# ACTION ITEM:
In the entries below, locate the line with "Click the 2,000,000,000", then give again that line and all lines after it, exactly, with pictures omitted.

# SUPPLIED RECORDS:
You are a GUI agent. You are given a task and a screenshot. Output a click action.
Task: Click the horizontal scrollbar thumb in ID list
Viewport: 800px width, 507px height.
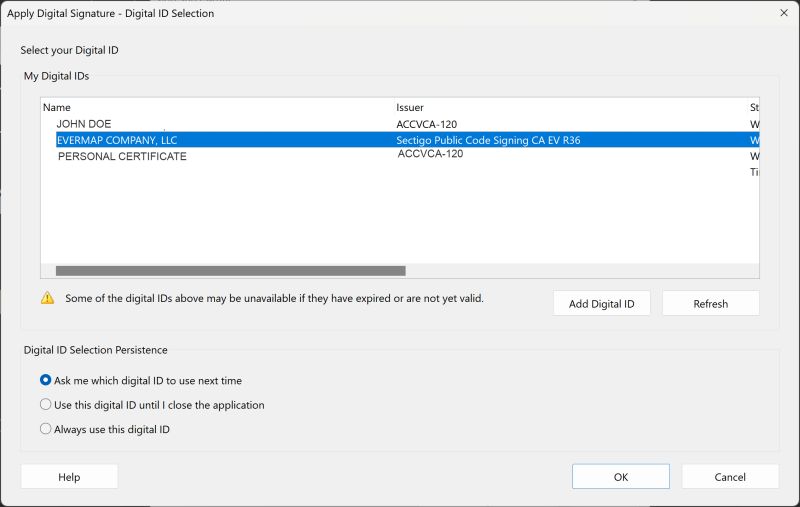click(230, 271)
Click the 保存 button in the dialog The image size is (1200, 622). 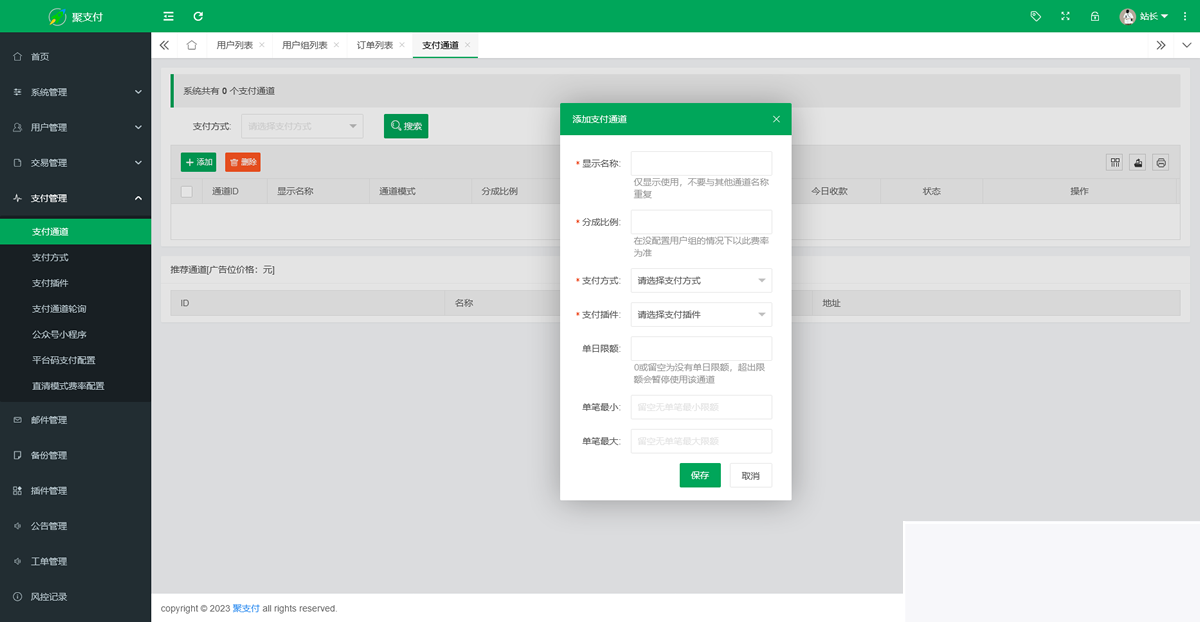tap(700, 475)
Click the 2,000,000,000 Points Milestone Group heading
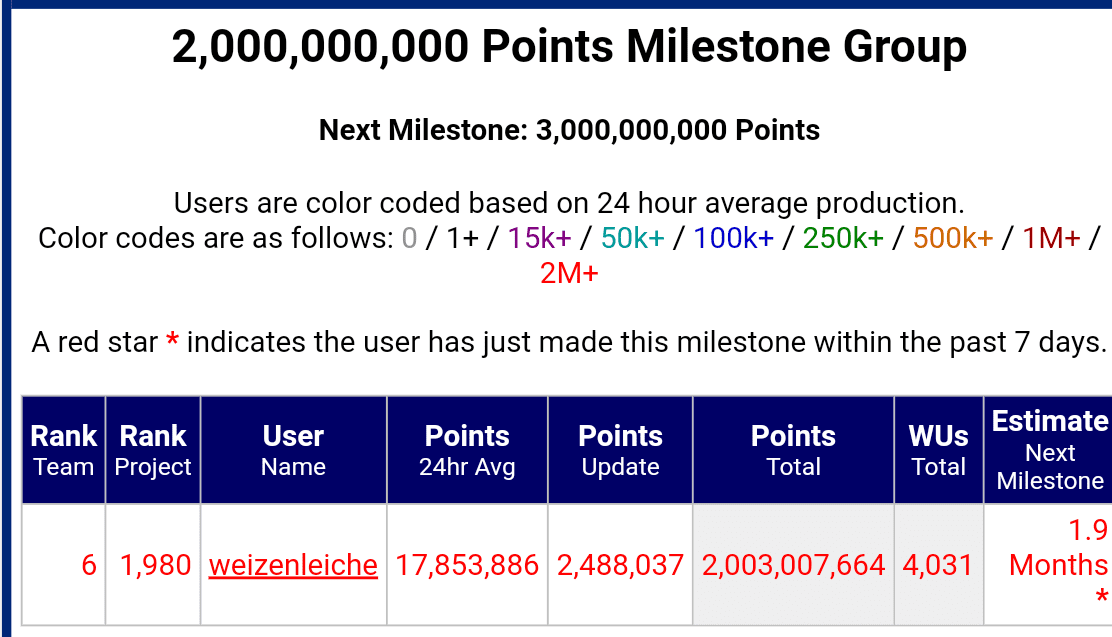This screenshot has height=637, width=1112. (x=569, y=47)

# ANSWER BELOW:
Click the 2,000,000,000 Points Milestone Group heading
This screenshot has height=637, width=1112. (x=569, y=47)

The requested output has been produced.